You may assume the two numbers do not contain any leading zero, except the number 0 itself.
Case 1
Input: l1 = [2, 4, 3], l2 = [5, 6, 4];
Output: [7, 0, 8];Case 2
Input: l1 = [0], l2 = [0];
Output: [0];Case 3
Input: l1 = [9, 9, 9, 9, 9, 9, 9], l2 = [9, 9, 9, 9];
Output: [8, 9, 9, 9, 0, 0, 0, 1];Constraints
The number of nodes in each linked list is in the range [1, 100].
0 <= Node.val <= 9
It is guaranteed that the list represents a number that does not have leading zeros.ListNode Class
class ListNode {
val: number;
next: ListNode | null;
constructor(val?: number, next?: ListNode | null) {
this.val = val === undefined ? 0 : val;
this.next = next === undefined ? null : next;
}
}Solution
function addTwoNumbers(
l1: ListNode | null,
l2: ListNode | null,
): ListNode | null {
let carry = 0;
let dummyHead = new ListNode(0);
let current = dummyHead;
while (l1 !== null || l2 !== null) {
let x = l1 !== null ? l1.val : 0;
let y = l2 !== null ? l2.val : 0;
let sum = carry + x + y;
carry = Math.floor(sum / 10);
current.next = new ListNode(sum % 10);
current = current.next;
if (l1 !== null) l1 = l1.next;
if (l2 !== null) l2 = l2.next;
}
if (carry > 0) {
current.next = new ListNode(carry);
}
return dummyHead.next;
}This solution uses the elementary math approach to add two numbers digit by digit.

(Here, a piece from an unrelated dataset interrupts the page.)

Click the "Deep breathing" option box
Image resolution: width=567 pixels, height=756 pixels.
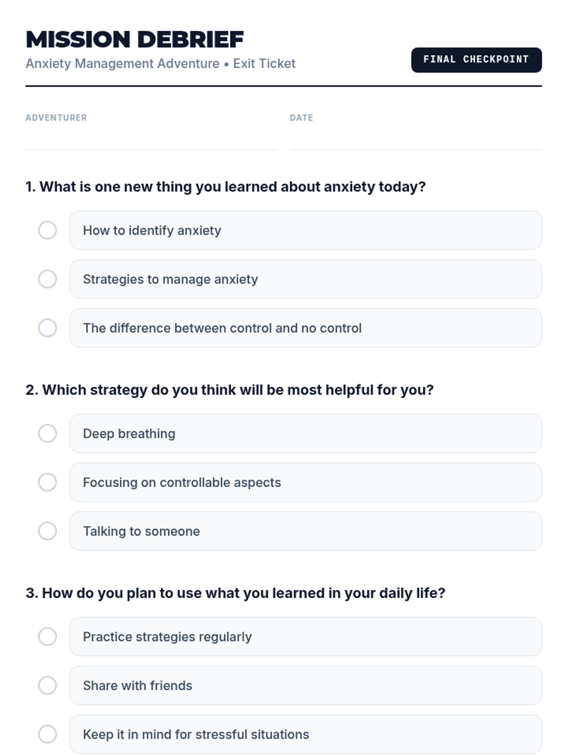coord(305,434)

We iterate through both linked lists simultaneously, adding corresponding digits along with any carry from the previous digit addition. If one list is longer than the other, we continue the process with the longer list. A dummy head node is used to simplify the code and handle the case where a new digit is added to the result list. The carry variable is used to keep track of the carryover value for each digit addition.